The two-edged sword of hosted storage (Bring Your Own File Share?)
While consumer-accessible, hosted storage is nothing new, it was in the wilderness a number of years before reaching the mainstream. Early offerings from the likes of now-defunct X:Drive seemed great in principle, offering 5Gb in storage which (back in 2006) sounded like all anyone would ever need. But for one fatal flaw - the bandwidth simply wasn't there. Neither homes nor mobile devices had sufficiently fast throughput capabilities for online storage to be usable.
Half a dozen years later, we can see a very different picture. The consumerisation phenomenon is in full swing, with employees preferring to use their own mobile phones, access online applications that they choose, and indeed make use of hosted storage now that the bandwidth barriers to entry have been removed.
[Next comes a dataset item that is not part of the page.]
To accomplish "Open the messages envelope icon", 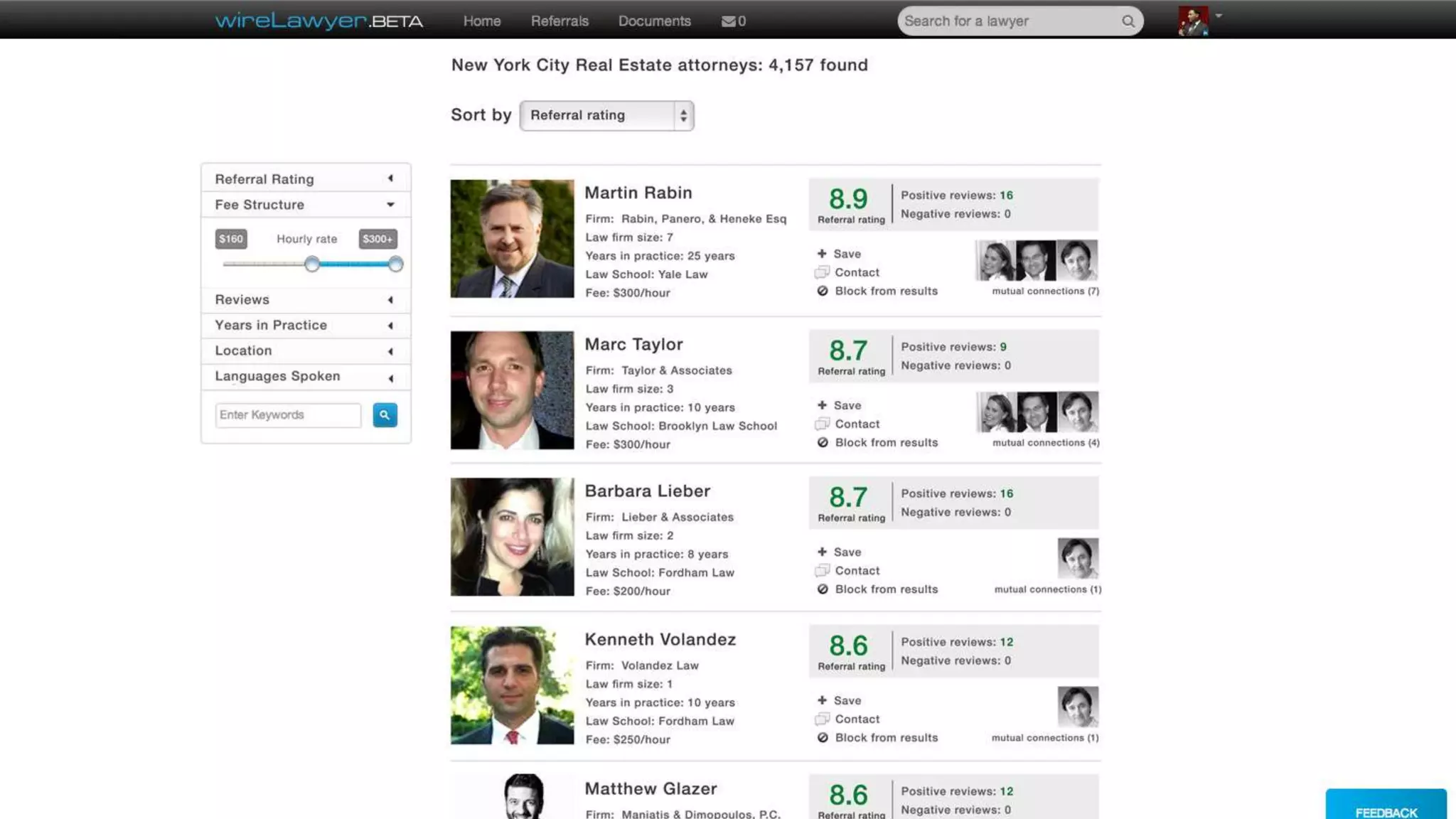I will point(729,21).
While consumerisation is a frequent topic of discussion however, it is normally discussed in terms of devices and apps, rather than storage. Not only could this mean that organisations are missing a trick when it comes to understanding changing employee behaviours or benefiting from upsides such as increased availability (if, say, a laptop hard drive crashes). However, it could also leave them exposed to a number of risks.
The most fundamental of these is confidentiality. Online storage is essentially another entry point into the corporate network, another place that information and content can be maintained. As such it is innocuous enough, however it can be difficult to control where that information ends up. For example, if online storage is synchronised to a home computer, can the organisation be confident that it is protected to the same level as corporate kit? Probably not.
This idea extends to shared spaces between teams and indeed, between companies. Contractors and associates may be given access to an online folder for a project, the presence of which can significantly help productivity and collaboration. Without the correct checks in place, the same associates may continue to have access long after the end of the project. By the nature of contracts, it would not be unexpected for them to end up working for the competition - does an organisation really want to give them continued access to internal documents?
Perhaps they would not abuse this situation, but it is best not to leave things to chance - particularly given that not all business relationships end well. An ex-employee with a grudge might choose to 'spike' a hosted file area with malware, for example. Even if not through malice, room for stupidity remains as people fail to install adequate anti-virus protection on their own machines. Should a virus have a tendency to spread, hosted storage directories become easy targets.
It's important not to throw the baby out with the bath water, of course. Used sensibly, organisations can benefit from such facilities without leaving themselves exposed to the downsides. All organisations should at least acknowledge the risks of this facet of consumerisation however: let's not make ignorance the biggest hosted storage risk of all.